### Data to process ###

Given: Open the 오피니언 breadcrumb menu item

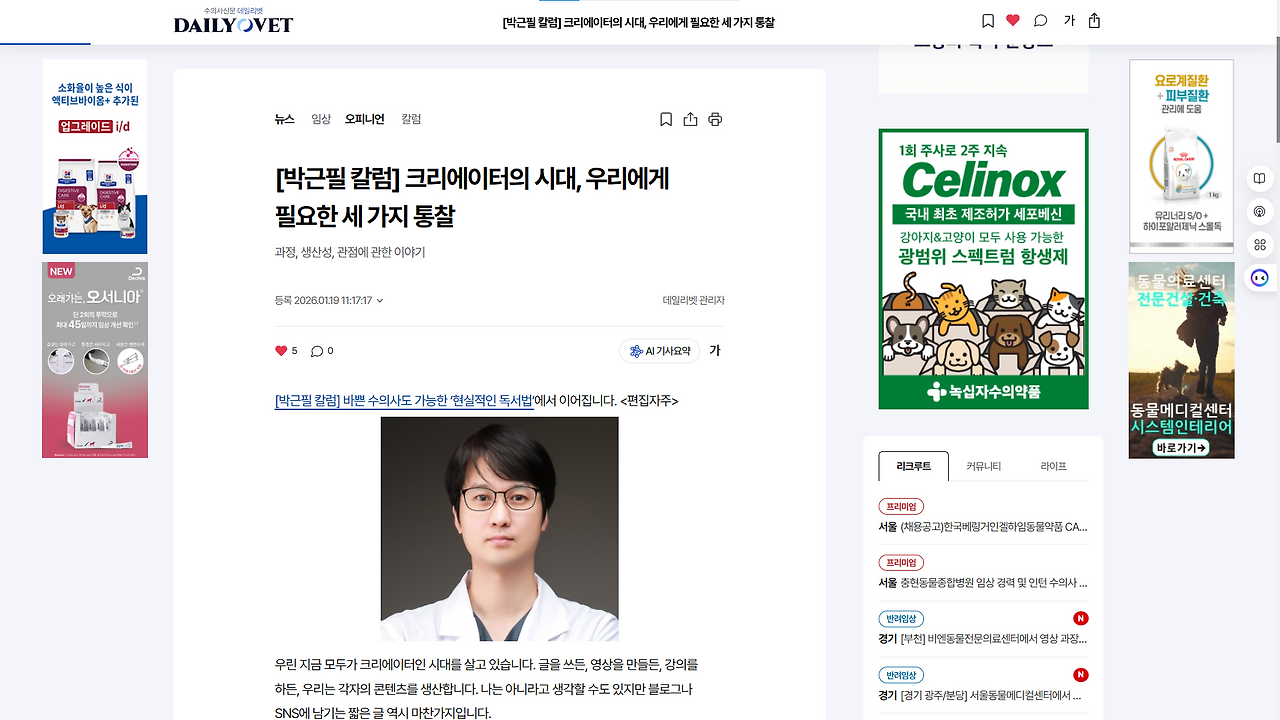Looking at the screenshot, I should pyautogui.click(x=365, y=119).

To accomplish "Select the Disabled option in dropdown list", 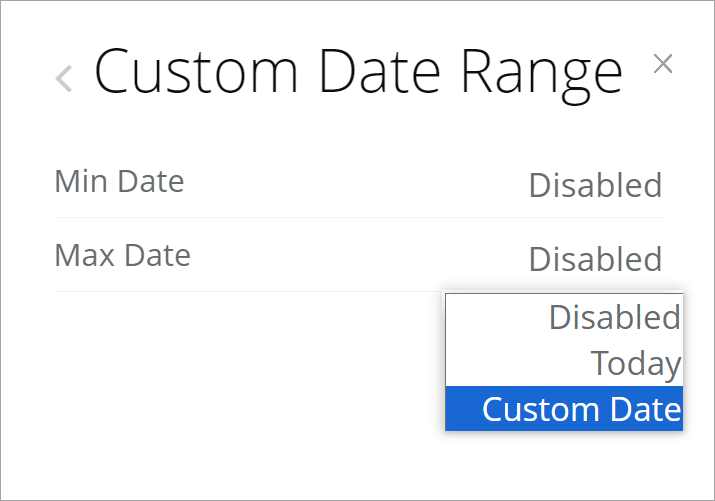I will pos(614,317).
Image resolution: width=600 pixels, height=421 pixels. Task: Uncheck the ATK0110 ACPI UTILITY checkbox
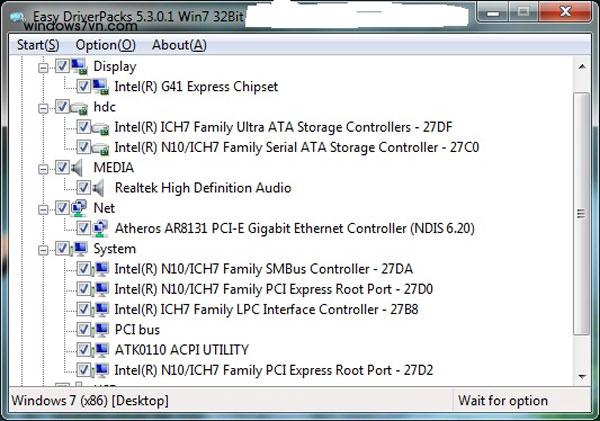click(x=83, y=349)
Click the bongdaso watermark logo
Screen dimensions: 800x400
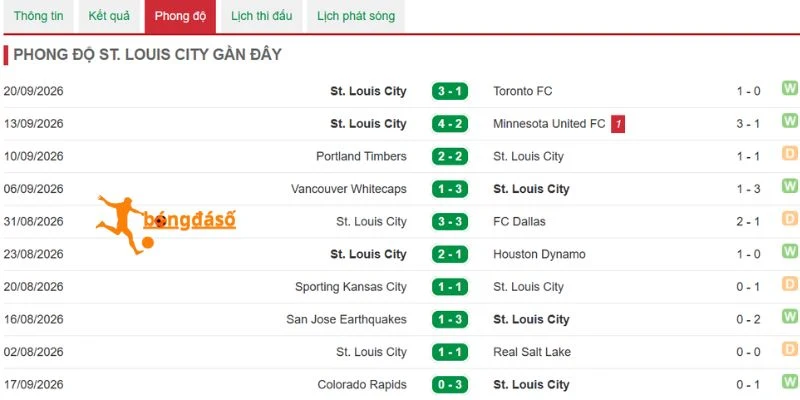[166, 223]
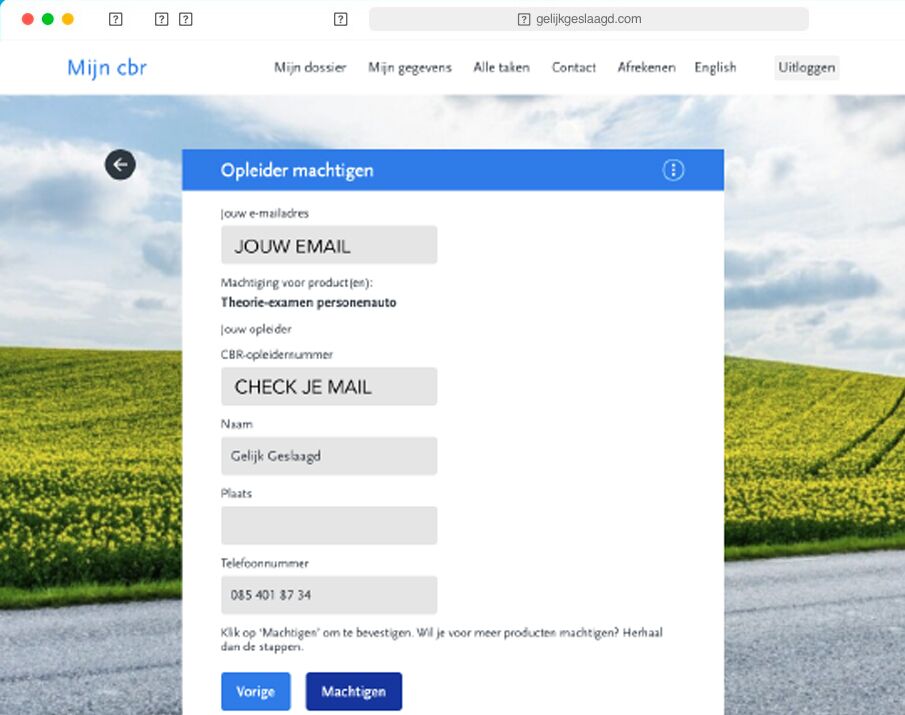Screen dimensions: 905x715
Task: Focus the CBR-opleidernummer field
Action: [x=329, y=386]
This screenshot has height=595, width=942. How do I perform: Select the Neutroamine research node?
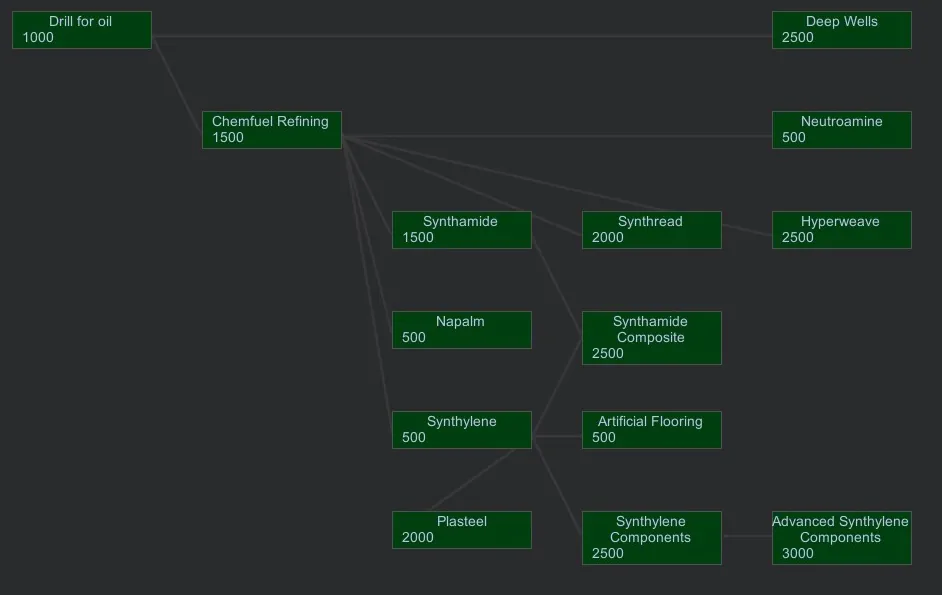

###
### Data to process ###

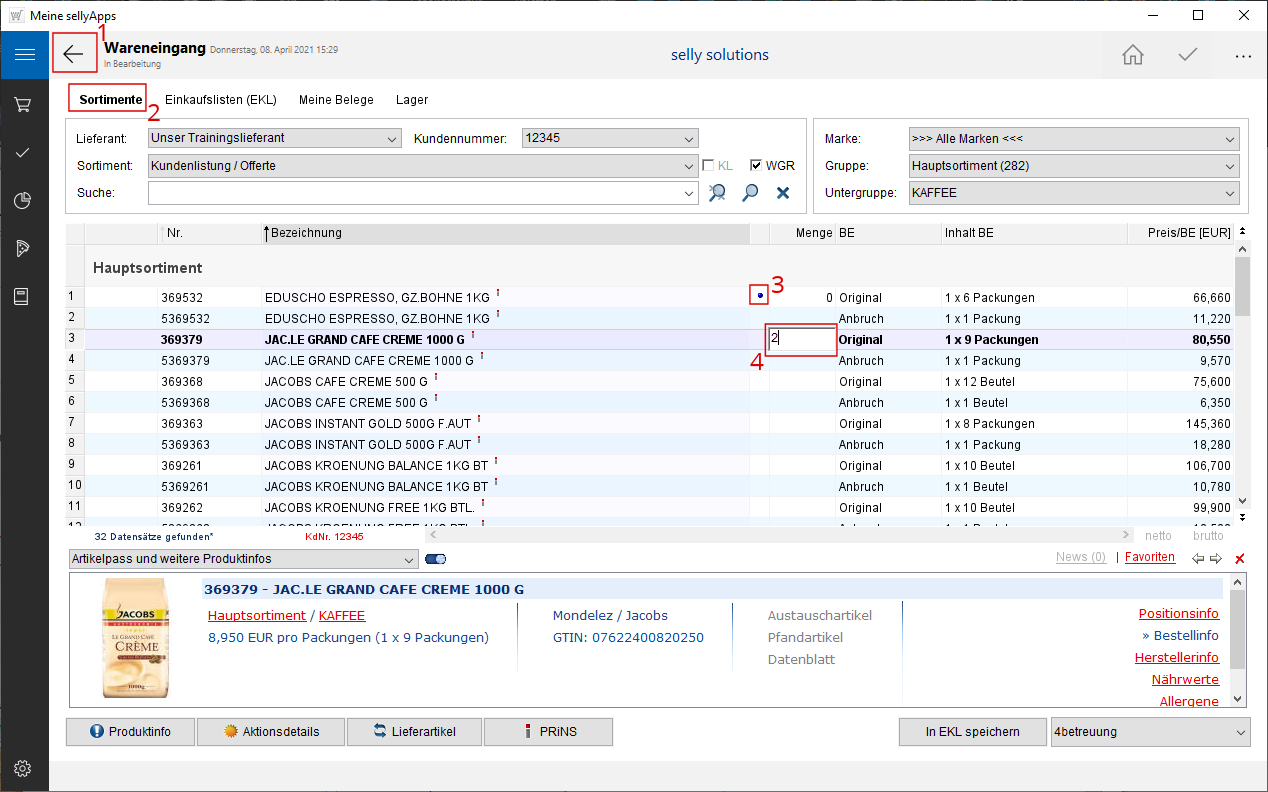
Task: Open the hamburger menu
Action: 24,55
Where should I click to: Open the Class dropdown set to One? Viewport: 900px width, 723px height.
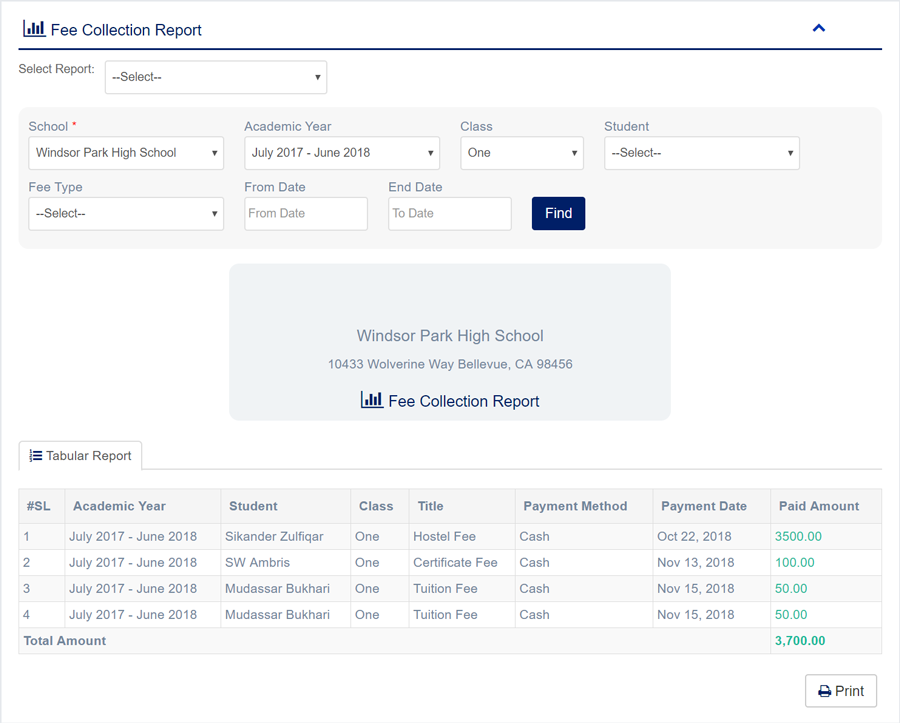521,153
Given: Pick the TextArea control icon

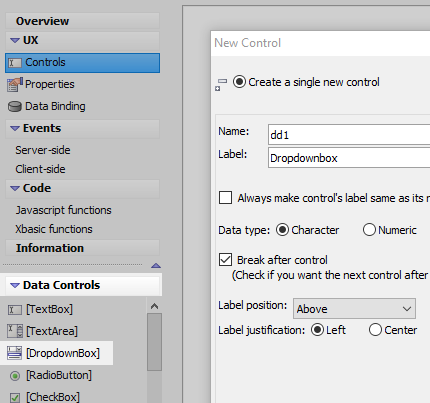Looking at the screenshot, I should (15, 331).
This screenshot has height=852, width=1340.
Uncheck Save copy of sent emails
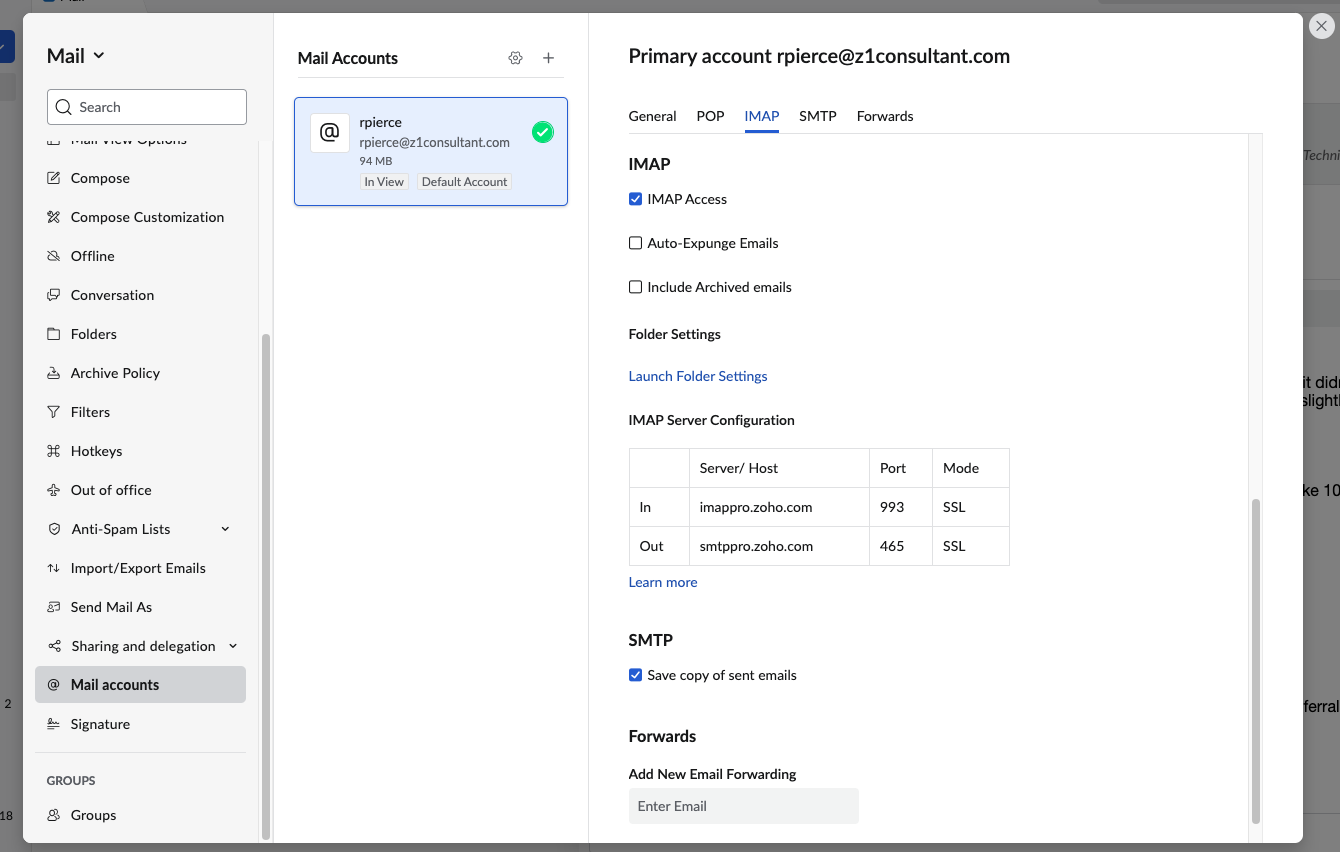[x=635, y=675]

###
### Data to process ###

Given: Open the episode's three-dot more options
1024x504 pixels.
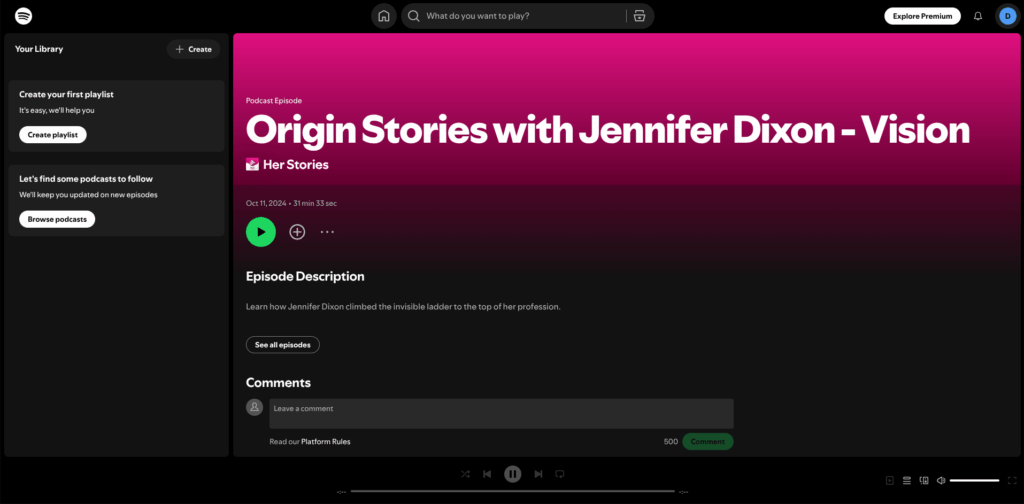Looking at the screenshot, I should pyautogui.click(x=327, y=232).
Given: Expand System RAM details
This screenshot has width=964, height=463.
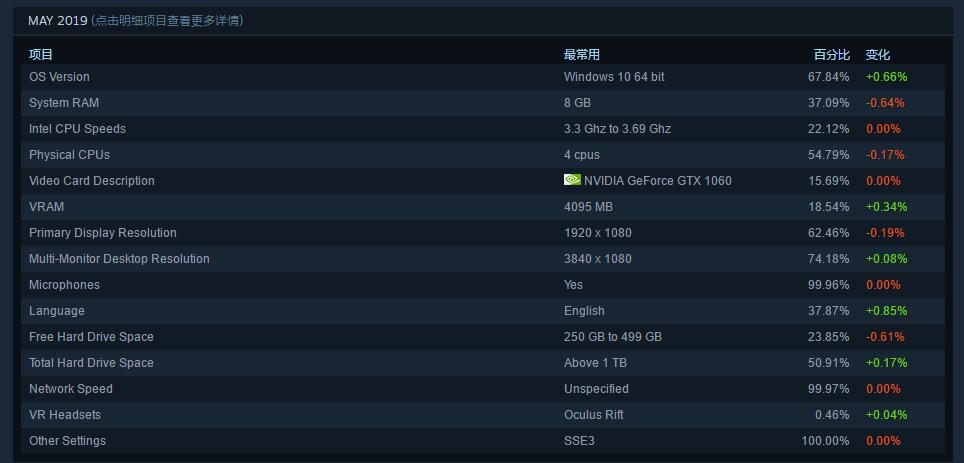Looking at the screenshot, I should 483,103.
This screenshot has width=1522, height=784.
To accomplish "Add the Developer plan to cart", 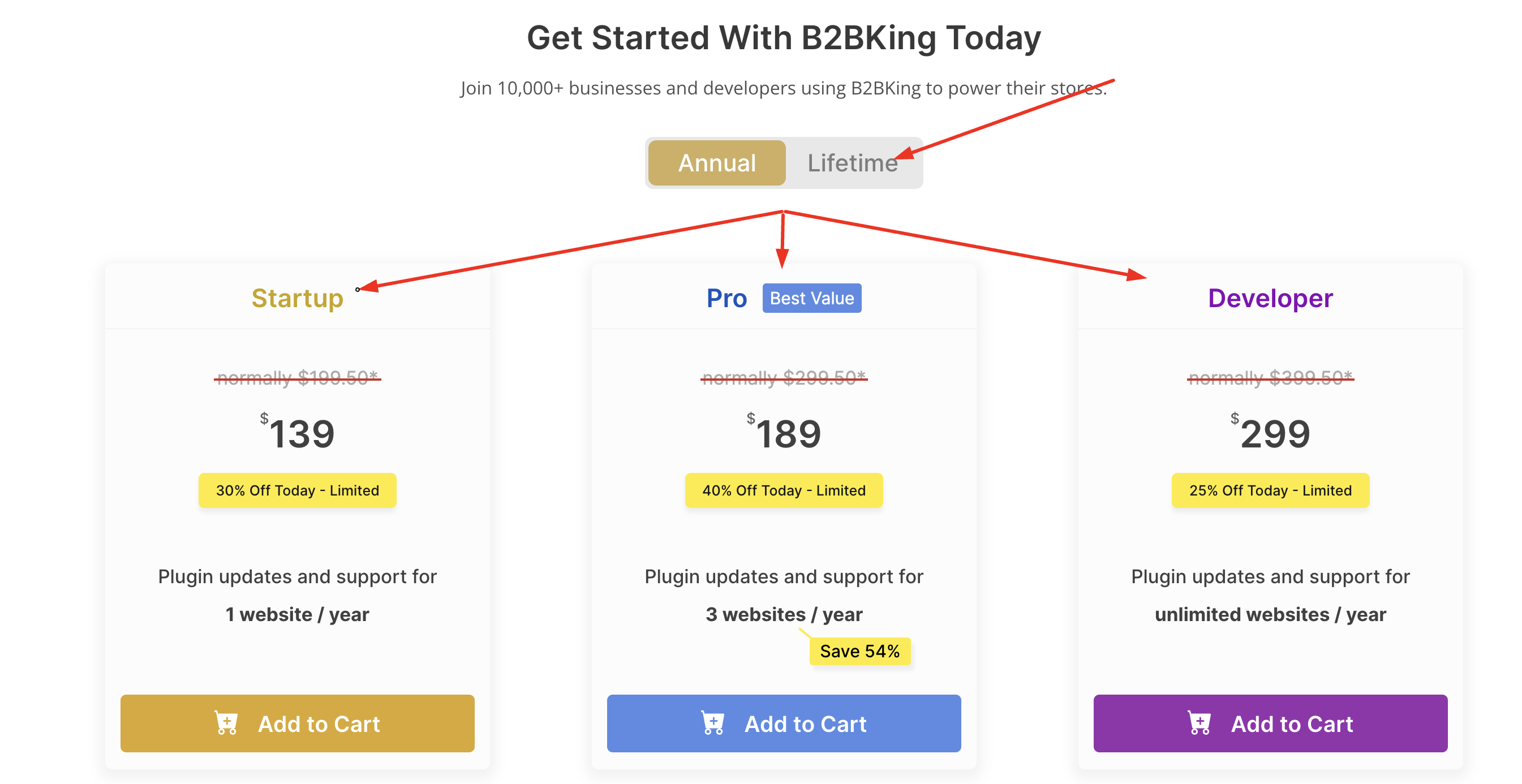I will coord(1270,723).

###

_Required work:_ Using the data above, print only the lines starting at the one with "Image resolution: width=600" and ending at the one with "This screenshot has height=595, width=942.", exactly as they stand, minus the pictures.

_Task output:_
Image resolution: width=600 pixels, height=421 pixels. Task: Uncheck the ATK0110 ACPI UTILITY checkbox
click(x=83, y=349)
Click the bongdaso watermark logo
Screen dimensions: 800x400
[166, 223]
Screen dimensions: 905x715
Task: Focus the CBR-opleidernummer field
Action: [x=329, y=386]
This screenshot has height=595, width=942. How do I perform: Select the Neutroamine research node?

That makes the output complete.